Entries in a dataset

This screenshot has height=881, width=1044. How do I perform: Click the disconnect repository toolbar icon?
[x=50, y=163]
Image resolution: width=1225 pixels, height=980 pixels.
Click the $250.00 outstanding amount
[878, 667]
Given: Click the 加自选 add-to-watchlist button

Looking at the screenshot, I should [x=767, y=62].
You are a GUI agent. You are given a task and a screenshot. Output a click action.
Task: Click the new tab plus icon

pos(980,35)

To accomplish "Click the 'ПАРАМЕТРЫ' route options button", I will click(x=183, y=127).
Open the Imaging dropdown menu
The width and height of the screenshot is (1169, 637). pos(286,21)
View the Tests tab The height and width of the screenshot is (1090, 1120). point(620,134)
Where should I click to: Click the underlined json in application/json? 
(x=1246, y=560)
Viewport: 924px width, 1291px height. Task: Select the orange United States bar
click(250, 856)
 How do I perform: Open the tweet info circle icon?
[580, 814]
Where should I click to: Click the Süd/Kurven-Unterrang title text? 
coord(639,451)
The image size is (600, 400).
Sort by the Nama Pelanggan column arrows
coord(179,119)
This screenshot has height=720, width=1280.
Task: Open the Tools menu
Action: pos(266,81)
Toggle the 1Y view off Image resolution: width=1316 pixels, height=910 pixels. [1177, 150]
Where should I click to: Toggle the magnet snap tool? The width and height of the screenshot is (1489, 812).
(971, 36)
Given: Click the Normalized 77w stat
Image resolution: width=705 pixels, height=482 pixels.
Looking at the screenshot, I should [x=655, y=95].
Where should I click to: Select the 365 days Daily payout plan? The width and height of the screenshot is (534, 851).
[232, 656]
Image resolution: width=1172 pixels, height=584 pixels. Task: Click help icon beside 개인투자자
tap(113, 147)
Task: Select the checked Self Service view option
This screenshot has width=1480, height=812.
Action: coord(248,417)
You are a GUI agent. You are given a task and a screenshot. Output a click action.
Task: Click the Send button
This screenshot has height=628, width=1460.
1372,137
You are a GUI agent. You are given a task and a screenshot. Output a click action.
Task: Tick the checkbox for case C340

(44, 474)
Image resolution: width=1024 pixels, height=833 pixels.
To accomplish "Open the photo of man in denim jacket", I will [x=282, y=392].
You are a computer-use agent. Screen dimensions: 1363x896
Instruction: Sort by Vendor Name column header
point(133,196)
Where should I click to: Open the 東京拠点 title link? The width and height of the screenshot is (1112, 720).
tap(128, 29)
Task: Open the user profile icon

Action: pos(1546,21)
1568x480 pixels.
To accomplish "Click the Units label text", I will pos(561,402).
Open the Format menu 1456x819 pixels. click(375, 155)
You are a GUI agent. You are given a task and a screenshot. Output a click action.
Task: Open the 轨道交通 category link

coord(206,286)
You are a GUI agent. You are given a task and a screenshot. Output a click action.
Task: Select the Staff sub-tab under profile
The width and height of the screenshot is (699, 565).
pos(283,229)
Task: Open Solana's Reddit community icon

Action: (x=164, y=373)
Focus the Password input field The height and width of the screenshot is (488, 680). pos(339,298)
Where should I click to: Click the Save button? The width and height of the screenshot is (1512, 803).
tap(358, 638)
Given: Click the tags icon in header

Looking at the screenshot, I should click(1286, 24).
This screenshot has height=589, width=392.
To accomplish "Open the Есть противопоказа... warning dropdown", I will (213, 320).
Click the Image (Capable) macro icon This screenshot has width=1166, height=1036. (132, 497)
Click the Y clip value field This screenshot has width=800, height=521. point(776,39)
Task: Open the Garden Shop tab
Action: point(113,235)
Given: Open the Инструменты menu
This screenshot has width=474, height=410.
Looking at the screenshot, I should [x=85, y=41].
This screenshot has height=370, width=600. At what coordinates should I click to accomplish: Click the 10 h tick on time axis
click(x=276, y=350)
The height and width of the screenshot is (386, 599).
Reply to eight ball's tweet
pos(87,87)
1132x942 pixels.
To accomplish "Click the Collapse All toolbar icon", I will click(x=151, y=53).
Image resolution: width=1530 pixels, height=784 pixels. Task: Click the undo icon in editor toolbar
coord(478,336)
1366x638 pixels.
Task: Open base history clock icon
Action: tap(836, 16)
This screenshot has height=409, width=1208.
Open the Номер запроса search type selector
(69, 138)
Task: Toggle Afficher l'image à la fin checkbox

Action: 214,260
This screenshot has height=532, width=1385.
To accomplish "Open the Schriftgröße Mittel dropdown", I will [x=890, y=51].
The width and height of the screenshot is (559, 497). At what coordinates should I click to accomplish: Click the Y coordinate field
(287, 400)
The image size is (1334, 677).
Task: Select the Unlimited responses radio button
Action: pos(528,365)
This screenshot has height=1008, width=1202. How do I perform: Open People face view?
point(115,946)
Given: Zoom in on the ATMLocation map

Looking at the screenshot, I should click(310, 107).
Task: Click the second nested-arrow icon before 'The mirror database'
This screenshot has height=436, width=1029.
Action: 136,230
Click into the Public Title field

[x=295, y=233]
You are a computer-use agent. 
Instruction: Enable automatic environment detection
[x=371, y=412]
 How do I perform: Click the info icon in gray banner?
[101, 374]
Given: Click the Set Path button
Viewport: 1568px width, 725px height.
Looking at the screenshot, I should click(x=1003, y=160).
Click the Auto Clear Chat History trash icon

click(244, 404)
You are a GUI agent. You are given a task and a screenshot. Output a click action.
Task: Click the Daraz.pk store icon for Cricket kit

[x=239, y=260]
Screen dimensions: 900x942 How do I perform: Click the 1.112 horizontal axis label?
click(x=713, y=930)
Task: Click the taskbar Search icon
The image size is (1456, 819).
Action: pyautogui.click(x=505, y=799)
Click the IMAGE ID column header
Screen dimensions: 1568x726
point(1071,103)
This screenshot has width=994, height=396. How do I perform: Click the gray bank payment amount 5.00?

**Exercise prompt**: Copy all of the entries above word for word, with nothing changed.

**Answer below**:
This screenshot has height=881, width=1044. How do I perform: Click the disconnect repository toolbar icon?
[x=50, y=163]
Image resolution: width=1225 pixels, height=980 pixels.
Click the $250.00 outstanding amount
[878, 667]
Given: Click the 加自选 add-to-watchlist button

Looking at the screenshot, I should [x=767, y=62].
You are a GUI agent. You are given a task and a screenshot. Output a click action.
Task: Click the new tab plus icon

pos(980,35)

To accomplish "Click the 'ПАРАМЕТРЫ' route options button", I will click(x=183, y=127).
Open the Imaging dropdown menu
The width and height of the screenshot is (1169, 637). pos(286,21)
View the Tests tab The height and width of the screenshot is (1090, 1120). point(620,134)
Where should I click to: Click the underlined json in application/json? 
(x=1246, y=560)
Viewport: 924px width, 1291px height. Task: Select the orange United States bar
click(250, 856)
 How do I perform: Open the tweet info circle icon?
[580, 814]
Where should I click to: Click the Süd/Kurven-Unterrang title text? 
coord(639,451)
The image size is (600, 400).
Sort by the Nama Pelanggan column arrows
coord(179,119)
This screenshot has height=720, width=1280.
Task: Open the Tools menu
Action: pos(266,81)
Toggle the 1Y view off Image resolution: width=1316 pixels, height=910 pixels. [1177, 150]
Where should I click to: Toggle the magnet snap tool? The width and height of the screenshot is (1489, 812).
(971, 36)
Given: Click the Normalized 77w stat
Image resolution: width=705 pixels, height=482 pixels.
Looking at the screenshot, I should [x=655, y=95].
Where should I click to: Select the 365 days Daily payout plan? The width and height of the screenshot is (534, 851).
[232, 656]
Image resolution: width=1172 pixels, height=584 pixels. Task: Click help icon beside 개인투자자
tap(113, 147)
Task: Select the checked Self Service view option
This screenshot has width=1480, height=812.
Action: coord(248,417)
You are a GUI agent. You are given a task and a screenshot. Output a click action.
Task: Click the Send button
This screenshot has height=628, width=1460.
1372,137
You are a GUI agent. You are given a task and a screenshot. Output a click action.
Task: Tick the checkbox for case C340

(44, 474)
Image resolution: width=1024 pixels, height=833 pixels.
To accomplish "Open the photo of man in denim jacket", I will [x=282, y=392].
You are a computer-use agent. Screen dimensions: 1363x896
Instruction: Sort by Vendor Name column header
point(133,196)
Where should I click to: Open the 東京拠点 title link? The width and height of the screenshot is (1112, 720).
tap(128, 29)
Task: Open the user profile icon

Action: pos(1546,21)
1568x480 pixels.
To accomplish "Click the Units label text", I will pos(561,402).
Open the Format menu 1456x819 pixels. click(375, 155)
You are a GUI agent. You are given a task and a screenshot. Output a click action.
Task: Open the 轨道交通 category link

coord(206,286)
You are a GUI agent. You are given a task and a screenshot. Output a click action.
Task: Select the Staff sub-tab under profile
The width and height of the screenshot is (699, 565).
pos(283,229)
Task: Open Solana's Reddit community icon

Action: (x=164, y=373)
Focus the Password input field The height and width of the screenshot is (488, 680). pos(339,298)
Where should I click to: Click the Save button? The width and height of the screenshot is (1512, 803).
tap(358, 638)
Given: Click the tags icon in header

Looking at the screenshot, I should click(1286, 24).
This screenshot has height=589, width=392.
To accomplish "Open the Есть противопоказа... warning dropdown", I will (213, 320).
Click the Image (Capable) macro icon This screenshot has width=1166, height=1036. (132, 497)
Click the Y clip value field This screenshot has width=800, height=521. point(776,39)
Task: Open the Garden Shop tab
Action: point(113,235)
Given: Open the Инструменты menu
This screenshot has width=474, height=410.
Looking at the screenshot, I should [x=85, y=41].
This screenshot has height=370, width=600. At what coordinates should I click to accomplish: Click the 10 h tick on time axis
click(x=276, y=350)
The height and width of the screenshot is (386, 599).
Reply to eight ball's tweet
pos(87,87)
1132x942 pixels.
To accomplish "Click the Collapse All toolbar icon", I will click(x=151, y=53).
Image resolution: width=1530 pixels, height=784 pixels. Task: Click the undo icon in editor toolbar
coord(478,336)
1366x638 pixels.
Task: Open base history clock icon
Action: tap(836, 16)
This screenshot has height=409, width=1208.
Open the Номер запроса search type selector
(69, 138)
Task: Toggle Afficher l'image à la fin checkbox

Action: 214,260
This screenshot has height=532, width=1385.
To accomplish "Open the Schriftgröße Mittel dropdown", I will [x=890, y=51].
The width and height of the screenshot is (559, 497). At what coordinates should I click to accomplish: Click the Y coordinate field
(287, 400)
The image size is (1334, 677).
Task: Select the Unlimited responses radio button
Action: pos(528,365)
This screenshot has height=1008, width=1202. How do I perform: Open People face view?
point(115,946)
Given: Zoom in on the ATMLocation map

Looking at the screenshot, I should click(310, 107).
Task: Click the second nested-arrow icon before 'The mirror database'
This screenshot has height=436, width=1029.
Action: 136,230
Click into the Public Title field

[x=295, y=233]
You are a computer-use agent. 
Instruction: Enable automatic environment detection
[x=371, y=412]
 How do I perform: Click the info icon in gray banner?
[101, 374]
Given: Click the Set Path button
Viewport: 1568px width, 725px height.
Looking at the screenshot, I should click(x=1003, y=160).
Click the Auto Clear Chat History trash icon

click(244, 404)
You are a GUI agent. You are given a task and a screenshot. Output a click action.
Task: Click the Daraz.pk store icon for Cricket kit

[x=239, y=260]
Screen dimensions: 900x942 How do I perform: Click the 1.112 horizontal axis label?
click(x=713, y=930)
Task: Click the taskbar Search icon
The image size is (1456, 819).
Action: pyautogui.click(x=505, y=799)
Click the IMAGE ID column header
Screen dimensions: 1568x726
point(1071,103)
This screenshot has width=994, height=396. How do I perform: Click the gray bank payment amount 5.00?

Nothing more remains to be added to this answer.